Mary Beth Ingham, CSJ
Pages 1-14

Reason in an Age of Anxiety
On the Vocation of Philosophy

In response both to the current age of anxiety and the recent call of Caritas in Veritate, I argue for a re-framed understanding of rationality, based upon the insights of Franciscan John Duns Scotus. For Scotus, “rational” means capable of self-movement. Consequently, the will (not the intellect) is the rational potency. Re-casting the contemporary fundamentalist “suspicion of reason” as a “suspicion of the intellect,” my central argument advocates a return to a more complete understanding of the rational.
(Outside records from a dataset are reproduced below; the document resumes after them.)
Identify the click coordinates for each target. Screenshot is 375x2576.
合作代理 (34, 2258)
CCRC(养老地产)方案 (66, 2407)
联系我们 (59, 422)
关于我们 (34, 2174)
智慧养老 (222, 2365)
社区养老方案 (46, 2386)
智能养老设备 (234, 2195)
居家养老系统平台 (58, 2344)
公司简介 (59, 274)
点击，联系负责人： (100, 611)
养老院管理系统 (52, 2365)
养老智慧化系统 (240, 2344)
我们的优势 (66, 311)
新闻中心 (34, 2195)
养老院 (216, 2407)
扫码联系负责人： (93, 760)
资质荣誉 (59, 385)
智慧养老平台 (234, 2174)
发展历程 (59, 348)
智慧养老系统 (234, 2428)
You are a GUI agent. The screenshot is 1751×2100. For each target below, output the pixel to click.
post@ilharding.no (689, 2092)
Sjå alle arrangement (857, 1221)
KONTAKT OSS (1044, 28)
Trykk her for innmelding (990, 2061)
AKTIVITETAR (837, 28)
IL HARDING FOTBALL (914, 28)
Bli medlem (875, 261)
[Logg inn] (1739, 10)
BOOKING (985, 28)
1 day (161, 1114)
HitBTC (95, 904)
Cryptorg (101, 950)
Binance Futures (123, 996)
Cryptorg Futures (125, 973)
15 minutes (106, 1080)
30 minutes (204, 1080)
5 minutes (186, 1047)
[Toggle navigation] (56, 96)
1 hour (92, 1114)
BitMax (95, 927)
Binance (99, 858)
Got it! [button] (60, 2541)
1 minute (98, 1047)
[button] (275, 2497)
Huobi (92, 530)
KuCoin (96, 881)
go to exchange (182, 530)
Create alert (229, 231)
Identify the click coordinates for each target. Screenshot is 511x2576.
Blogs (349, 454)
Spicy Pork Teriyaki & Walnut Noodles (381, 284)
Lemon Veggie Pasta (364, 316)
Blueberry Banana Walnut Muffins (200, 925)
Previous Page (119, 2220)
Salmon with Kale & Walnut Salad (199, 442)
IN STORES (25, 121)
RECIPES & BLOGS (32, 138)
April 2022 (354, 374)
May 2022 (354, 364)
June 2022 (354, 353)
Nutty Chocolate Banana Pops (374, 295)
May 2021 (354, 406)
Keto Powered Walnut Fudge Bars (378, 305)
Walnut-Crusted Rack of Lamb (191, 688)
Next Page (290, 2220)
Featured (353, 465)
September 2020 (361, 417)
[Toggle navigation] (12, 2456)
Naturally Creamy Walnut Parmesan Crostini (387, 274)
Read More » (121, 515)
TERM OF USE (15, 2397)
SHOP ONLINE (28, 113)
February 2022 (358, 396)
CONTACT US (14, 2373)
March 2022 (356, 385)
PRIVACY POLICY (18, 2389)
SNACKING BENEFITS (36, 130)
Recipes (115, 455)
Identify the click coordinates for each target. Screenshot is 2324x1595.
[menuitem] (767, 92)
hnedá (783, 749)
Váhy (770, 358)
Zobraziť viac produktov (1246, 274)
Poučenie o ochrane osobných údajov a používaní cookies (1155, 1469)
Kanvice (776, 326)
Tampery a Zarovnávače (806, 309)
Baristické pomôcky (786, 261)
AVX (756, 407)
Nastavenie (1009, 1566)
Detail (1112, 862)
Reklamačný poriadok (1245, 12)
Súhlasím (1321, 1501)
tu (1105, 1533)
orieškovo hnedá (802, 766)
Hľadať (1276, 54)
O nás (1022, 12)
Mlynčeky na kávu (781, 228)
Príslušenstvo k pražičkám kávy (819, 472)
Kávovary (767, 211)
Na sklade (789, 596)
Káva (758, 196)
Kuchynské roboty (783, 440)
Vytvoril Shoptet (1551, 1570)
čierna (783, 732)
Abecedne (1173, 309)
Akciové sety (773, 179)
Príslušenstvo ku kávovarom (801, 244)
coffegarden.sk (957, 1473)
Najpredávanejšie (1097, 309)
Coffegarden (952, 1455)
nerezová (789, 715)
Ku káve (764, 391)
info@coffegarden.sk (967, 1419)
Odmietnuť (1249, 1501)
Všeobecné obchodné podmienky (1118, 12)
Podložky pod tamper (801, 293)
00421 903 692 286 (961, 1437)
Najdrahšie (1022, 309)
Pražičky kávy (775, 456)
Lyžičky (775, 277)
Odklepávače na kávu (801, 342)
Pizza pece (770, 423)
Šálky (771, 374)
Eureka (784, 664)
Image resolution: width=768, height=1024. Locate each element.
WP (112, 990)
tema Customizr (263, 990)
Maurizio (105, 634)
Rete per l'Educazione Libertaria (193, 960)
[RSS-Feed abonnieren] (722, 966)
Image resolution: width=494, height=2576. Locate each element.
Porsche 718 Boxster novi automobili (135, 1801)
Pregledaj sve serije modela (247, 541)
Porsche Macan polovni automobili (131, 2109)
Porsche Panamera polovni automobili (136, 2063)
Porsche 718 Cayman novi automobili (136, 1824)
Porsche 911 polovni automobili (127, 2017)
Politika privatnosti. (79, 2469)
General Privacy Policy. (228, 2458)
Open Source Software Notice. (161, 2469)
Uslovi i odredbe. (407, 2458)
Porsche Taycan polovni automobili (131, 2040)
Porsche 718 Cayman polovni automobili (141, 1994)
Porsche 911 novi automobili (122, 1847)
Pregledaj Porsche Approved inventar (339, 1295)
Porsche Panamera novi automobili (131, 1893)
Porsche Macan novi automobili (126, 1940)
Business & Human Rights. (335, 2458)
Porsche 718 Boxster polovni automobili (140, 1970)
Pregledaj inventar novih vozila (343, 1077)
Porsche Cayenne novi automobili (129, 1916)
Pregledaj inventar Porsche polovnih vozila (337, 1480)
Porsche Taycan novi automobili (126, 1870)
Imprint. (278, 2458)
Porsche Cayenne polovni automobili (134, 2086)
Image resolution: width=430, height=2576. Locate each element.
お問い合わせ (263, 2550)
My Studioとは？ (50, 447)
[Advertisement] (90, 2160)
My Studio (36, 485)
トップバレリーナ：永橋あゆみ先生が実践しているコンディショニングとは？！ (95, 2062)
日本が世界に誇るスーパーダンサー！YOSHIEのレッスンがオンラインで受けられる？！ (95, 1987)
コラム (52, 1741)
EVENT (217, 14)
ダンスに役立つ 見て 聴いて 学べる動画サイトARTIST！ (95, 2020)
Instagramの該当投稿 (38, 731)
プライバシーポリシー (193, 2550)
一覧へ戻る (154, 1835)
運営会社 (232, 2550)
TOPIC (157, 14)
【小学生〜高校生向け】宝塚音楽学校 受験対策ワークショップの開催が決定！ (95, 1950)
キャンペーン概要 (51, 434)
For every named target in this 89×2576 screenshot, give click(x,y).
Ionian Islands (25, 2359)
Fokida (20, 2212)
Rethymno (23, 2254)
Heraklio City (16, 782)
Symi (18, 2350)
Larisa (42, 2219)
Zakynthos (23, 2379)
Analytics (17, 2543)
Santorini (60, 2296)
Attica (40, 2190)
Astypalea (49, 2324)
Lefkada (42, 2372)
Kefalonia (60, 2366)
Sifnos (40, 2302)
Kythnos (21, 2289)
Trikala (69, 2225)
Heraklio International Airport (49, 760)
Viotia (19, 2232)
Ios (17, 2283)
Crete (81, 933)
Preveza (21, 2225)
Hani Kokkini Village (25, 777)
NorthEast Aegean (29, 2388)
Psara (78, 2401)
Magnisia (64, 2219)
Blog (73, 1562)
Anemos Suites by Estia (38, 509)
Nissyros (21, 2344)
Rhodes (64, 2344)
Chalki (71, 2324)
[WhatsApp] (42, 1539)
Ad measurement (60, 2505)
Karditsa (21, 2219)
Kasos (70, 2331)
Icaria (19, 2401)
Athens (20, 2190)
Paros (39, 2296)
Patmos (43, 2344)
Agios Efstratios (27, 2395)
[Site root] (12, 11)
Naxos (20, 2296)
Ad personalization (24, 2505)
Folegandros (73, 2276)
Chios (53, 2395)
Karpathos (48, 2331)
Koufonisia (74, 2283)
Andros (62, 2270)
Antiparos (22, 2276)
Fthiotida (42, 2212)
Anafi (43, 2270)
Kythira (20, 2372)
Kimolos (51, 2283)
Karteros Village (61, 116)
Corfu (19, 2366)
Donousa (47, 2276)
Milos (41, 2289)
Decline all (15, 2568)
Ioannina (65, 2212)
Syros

In this effort, I draw upon spiritual insights to contextualize and explain the Franciscan attention to the will (as source of love). Scotus’s use of Anselm in his analysis of the will’s affections is an effort to expand the concept of rationality to include ordered loving and conversion, key Franciscan values. Two important implications of this shift in perspective are the recovery of beauty and harmony as significant moral categories, and the capacity of the rational will for restrained use (usus pauper). This latter point is able to ground an ethics of sustainability and justice, opening up space for intercultural and interfaith dialogue.